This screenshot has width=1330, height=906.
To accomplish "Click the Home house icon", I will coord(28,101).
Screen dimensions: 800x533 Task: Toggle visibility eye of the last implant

※

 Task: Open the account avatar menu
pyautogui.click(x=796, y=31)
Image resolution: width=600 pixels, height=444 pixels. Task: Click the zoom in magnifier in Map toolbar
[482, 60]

※

Consegna: Elenca ogni riga dell'elenco qui sopra in cui compare la parola "Task", tenendo conto di maiuscole e minuscole.

Risposta scritta:
Screen dimensions: 800x533 Task: Toggle visibility eye of the last implant
 Task: Open the account avatar menu
Image resolution: width=600 pixels, height=444 pixels. Task: Click the zoom in magnifier in Map toolbar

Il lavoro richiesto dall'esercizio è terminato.